Thank you for being here. Thank you for existing.
“If you need money... I've saved up way too much.”
“I would never take money from a...”
I bit my tongue.
Shit.
What were we?
“...friend.”
The tension between us was impossible to ignore.
Why had I said that?
“You consider me your friend?”
Caught out, I looked at him, noticing curiosity in his eyes.
Eyes in which a drop of blue ink had gotten lost ages ago.
“I meant... If you don't...” A smile played around his lips. And there was something else. Relief. Even though the tension still crackled between us. “I mean, you don't have to...”
“I would gladly be a friend to the author I would have needed in my life twenty years ago.”
Prelude: The Atlas March
Tom Tykwer, Johnny Klimek, Reinhold Heil, MDR Rundfunkchor,
MDR Leipzig Radio Symphony Orchestra, Kristjan J?rvi
Heat exploded in my cheeks.
However innocent that statement sounded, what he implied with it hit me at that point where Davian liked to subconsciously brush along.

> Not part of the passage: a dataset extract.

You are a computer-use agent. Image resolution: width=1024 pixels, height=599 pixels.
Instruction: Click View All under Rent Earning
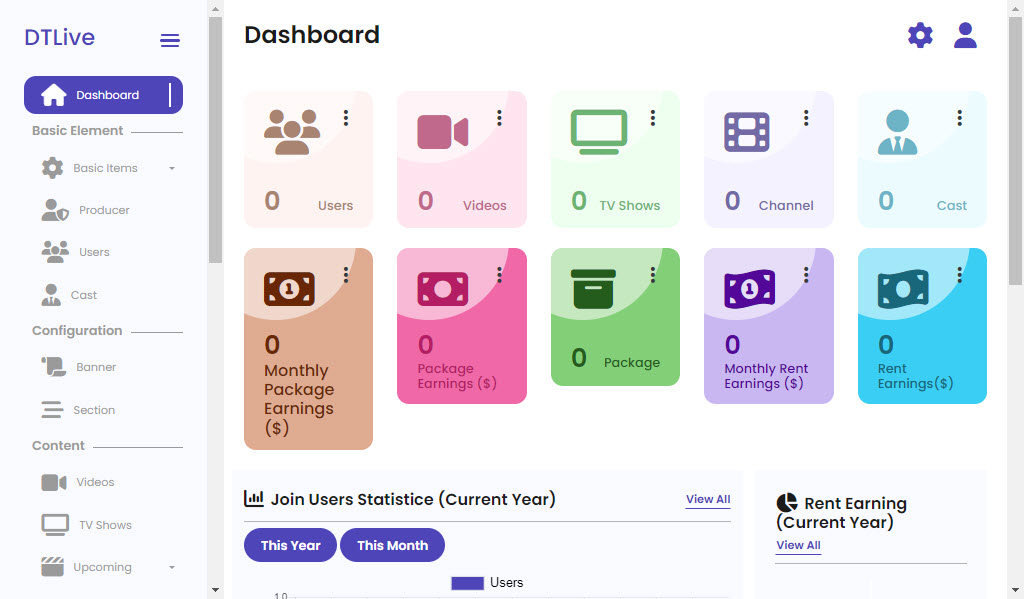(798, 545)
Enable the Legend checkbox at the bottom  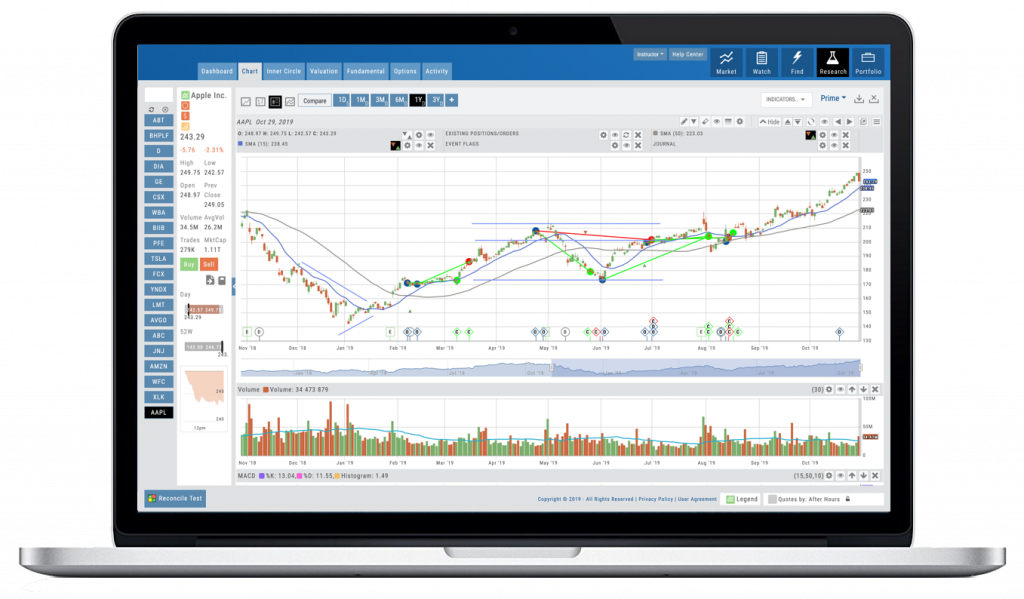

My cheeks were much too warm to think clearly.
Friends. We are friends.
That label was the safest thing I could have stamped on us, and at the same time, it was a death sentence for the real connection that had pulsed between us from the beginning.
But Davian had grabbed that lifeline, and now we both seemed to be clinging to it.
Friends. If that meant I didn't have to let him go so soon.
“Where were you twenty years ago?”
He seemed lost in thought again, staring past me out the window.
“Not even here,” I laughed quietly, exhausted.